Der Erfolg ist sicher nicht allein dem Namen zu verdanken: Charlotte-Ford-Modelle sind von jener raffinierten Beiläufigkeit, die Amerikaner mit dem Begriff »casual chic« umschreiben. Mittlerweile hängen die textilen Fords an den Kleiderständern von 500 Boutiquen und Department Stores allein in den USA. Aber auch Kanadierinnen und Japanerinnen reißen sich um die Ford-Mode.
Die Einkäufer des KaDeWe in Berlin oder von Beck in München setzen besonders auf die knitterfreien Seidenkleider aus der Ford-Kollektion, die nach Büroschluß glatt noch einen Cocktail überstehen, und die klassischen Seidenblusen, die so perfekt sitzen, als wären sie aus dem Hause Yves Saint-Laurent, dabei aber nicht einmal halb soviel kosten -- zwischen 120 und 200 Mark. Charlotte Ford bezieht hochwertige Stoffe dafür aus eigenen Webereien in Hongkong.

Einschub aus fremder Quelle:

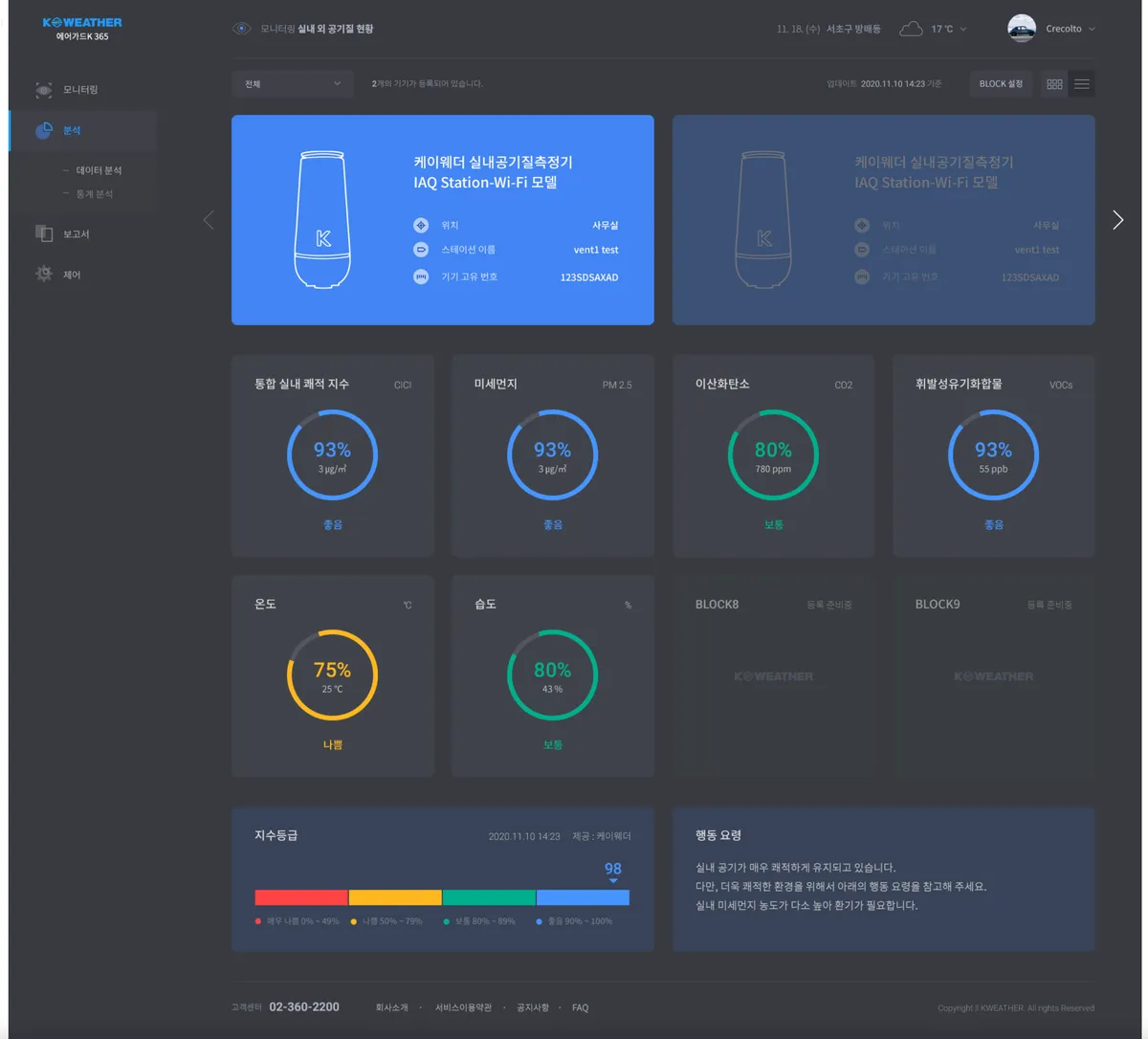Click the 제어 gear icon
Image resolution: width=1148 pixels, height=1039 pixels.
pos(44,275)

Viele Jahre hatte sich die Auto-Erbin, die viermal auf der Liste der bestangezogenen Frauen stand, die Zeit vor allem damit vertrieben, Kleider zu tragen, dazu mit ein bißchen Innenarchitektur und Wohltätigkeit. In die Schlagzeilen geriet sie 1965, als sie den 32 Jahre älteren Schiffsmagnaten Stavros Niarchos heiratete, von dem sie ein Kind erwartete.
Der Anstoß zu ihrem Sprung von der High-Society in die High Fashion kam von Ehemann Nummer zwei, dem New Yorker Finanzier J. Anthony Forstmann. Als sie in Nassau in der Sonne lag und darüber sinnierte, wie sie »irgend etwas Konstruktives« mit ihrem Leben anstellen könnte, schlug er ihr eine Beteiligung an der New Yorker Konfektionsfirma »Don Sophisticates« vor, in die er selber Geld gesteckt hatte.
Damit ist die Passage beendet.